4. Image-Consciousness

Concurrent with our increased ability to capture the moment is the commodification of the moment itself. Fifty years ago, a family photo, carefully arranged, framed and selected to sit on the mantel, might have served as the single artefact of a more significant time and place. Taking a photo was more often an event, requiring the photographer to step out of the frame of action whilst simultaneously assuming an active role in freezing and capturing it. Now, the boundaries distinguishing moment from image have dissolved.  A photo sits as one of many in a camera roll that has likely captured the majority of the significant events and experiences of a human life. Even while images have assumed primary importance as a medium through which we perceive reality and collect memories, the weight and meaning of the reality to which a photo refers has diminished. 

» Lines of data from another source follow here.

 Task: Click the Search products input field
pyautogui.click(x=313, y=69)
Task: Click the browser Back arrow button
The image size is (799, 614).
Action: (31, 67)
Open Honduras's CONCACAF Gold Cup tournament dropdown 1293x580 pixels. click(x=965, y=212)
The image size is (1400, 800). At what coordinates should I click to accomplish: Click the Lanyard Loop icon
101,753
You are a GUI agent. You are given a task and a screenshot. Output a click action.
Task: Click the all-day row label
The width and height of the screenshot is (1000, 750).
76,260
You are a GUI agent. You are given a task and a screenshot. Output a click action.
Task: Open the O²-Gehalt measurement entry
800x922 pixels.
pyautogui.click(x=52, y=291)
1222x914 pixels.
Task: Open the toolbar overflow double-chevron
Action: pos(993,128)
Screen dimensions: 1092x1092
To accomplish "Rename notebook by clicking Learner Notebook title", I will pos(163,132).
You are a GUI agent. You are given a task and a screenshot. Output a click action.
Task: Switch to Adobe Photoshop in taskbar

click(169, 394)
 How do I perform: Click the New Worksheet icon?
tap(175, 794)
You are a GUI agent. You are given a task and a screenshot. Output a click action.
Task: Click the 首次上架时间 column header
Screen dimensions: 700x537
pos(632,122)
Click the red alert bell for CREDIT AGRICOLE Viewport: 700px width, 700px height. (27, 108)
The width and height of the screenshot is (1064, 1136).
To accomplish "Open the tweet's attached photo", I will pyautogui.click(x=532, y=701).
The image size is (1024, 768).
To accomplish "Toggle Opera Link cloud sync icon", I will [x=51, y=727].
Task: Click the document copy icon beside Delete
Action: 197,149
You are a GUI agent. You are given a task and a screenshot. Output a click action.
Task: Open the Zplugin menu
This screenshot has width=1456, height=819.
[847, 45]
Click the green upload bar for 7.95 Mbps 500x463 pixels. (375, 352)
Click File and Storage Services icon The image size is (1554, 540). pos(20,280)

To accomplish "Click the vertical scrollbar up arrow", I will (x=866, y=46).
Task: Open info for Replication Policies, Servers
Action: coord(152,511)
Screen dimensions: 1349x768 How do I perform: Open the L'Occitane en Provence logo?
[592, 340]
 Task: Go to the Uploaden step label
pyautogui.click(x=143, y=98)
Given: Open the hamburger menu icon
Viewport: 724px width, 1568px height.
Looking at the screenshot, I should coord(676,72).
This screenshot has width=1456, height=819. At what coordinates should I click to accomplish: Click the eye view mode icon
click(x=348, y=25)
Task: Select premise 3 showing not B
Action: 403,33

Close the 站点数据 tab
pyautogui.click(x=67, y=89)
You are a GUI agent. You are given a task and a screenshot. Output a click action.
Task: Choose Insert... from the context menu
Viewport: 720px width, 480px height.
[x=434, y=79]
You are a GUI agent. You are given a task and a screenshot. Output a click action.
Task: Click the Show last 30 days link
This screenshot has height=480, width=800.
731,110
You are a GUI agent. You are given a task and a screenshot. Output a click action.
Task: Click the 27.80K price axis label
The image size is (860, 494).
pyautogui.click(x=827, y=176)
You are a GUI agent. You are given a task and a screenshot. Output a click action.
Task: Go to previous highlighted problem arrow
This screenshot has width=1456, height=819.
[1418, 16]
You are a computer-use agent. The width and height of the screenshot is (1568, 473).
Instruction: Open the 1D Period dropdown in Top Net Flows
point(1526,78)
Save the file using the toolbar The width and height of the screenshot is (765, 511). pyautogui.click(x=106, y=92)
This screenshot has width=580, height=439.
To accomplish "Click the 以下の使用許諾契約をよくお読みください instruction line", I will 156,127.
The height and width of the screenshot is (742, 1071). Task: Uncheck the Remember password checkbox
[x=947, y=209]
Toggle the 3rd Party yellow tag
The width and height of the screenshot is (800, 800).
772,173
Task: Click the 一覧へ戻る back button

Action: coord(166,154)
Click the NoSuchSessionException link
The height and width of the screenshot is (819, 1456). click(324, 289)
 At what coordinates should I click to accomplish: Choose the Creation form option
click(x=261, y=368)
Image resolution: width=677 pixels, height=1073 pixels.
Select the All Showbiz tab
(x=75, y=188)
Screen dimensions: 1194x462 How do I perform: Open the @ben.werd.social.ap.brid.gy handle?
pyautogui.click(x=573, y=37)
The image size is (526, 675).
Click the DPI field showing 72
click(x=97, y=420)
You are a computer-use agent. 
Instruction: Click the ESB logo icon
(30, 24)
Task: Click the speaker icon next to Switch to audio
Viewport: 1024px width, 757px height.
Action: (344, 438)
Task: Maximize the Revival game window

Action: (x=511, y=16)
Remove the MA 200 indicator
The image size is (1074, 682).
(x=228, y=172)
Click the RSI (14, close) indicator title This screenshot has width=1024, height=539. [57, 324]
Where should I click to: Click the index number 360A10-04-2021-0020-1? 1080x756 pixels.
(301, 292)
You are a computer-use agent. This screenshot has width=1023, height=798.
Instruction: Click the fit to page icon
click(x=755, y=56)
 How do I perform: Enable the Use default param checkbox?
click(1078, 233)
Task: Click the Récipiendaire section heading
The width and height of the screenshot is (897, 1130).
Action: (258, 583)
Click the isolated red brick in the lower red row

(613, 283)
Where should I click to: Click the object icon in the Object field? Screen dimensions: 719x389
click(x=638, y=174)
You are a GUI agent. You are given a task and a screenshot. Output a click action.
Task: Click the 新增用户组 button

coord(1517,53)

A photo is no longer a mediation of reality, but instead an end to which we strive in our lived experience. We imagine our lives in constant anticipation of a moment or event which might be worth capturing. We want to be ‘caught on camera,’ eternally posing for a candid photo or video which will capture, and remember, the moment for us. The ‘main character moment,’ like ‘acting natural,’ is the oxymoron of today, symptomatic as it is both of a modern hyper-awareness of the need to perform for the camera and a simultaneous longing for a state of consciousness which relinquishes itself from the grip of external perception. Too much watching, and we inevitably end up watching ourselves. 

Amidst the fractured image-consciousness of modern experience, there is a dialogic appeal of films like Psycho, and the weird dread that we experience when we witness the darkness behind Marion’s pupil, staring blankly back at us from the floor of the bathroom at the Bates Motel. This appeal is the simultaneous terror and relief of passively relinquishing the visual self to the gaze of that anticipatory ‘other’ that lies at a point beyond visual representation. Surrendering ourselves to its imaginary eye and finding strength in our powerlessness to its judgement might be the surest path to a more liberated way of seeing, acting and being in the world.


Works Cited:

Leitch, Vincent B. The Norton Anthology of Theory and Criticism / Vincent B. Leitch, General Editor. Ed. Vincent B. Leitch. Third edition. New York: W.W. Norton & Company, 2018. Print.

Copjec, Joan. The Orthopsychic Subject: Film Theory and the Reception of Lacan. The MIT Press. 1989. Online.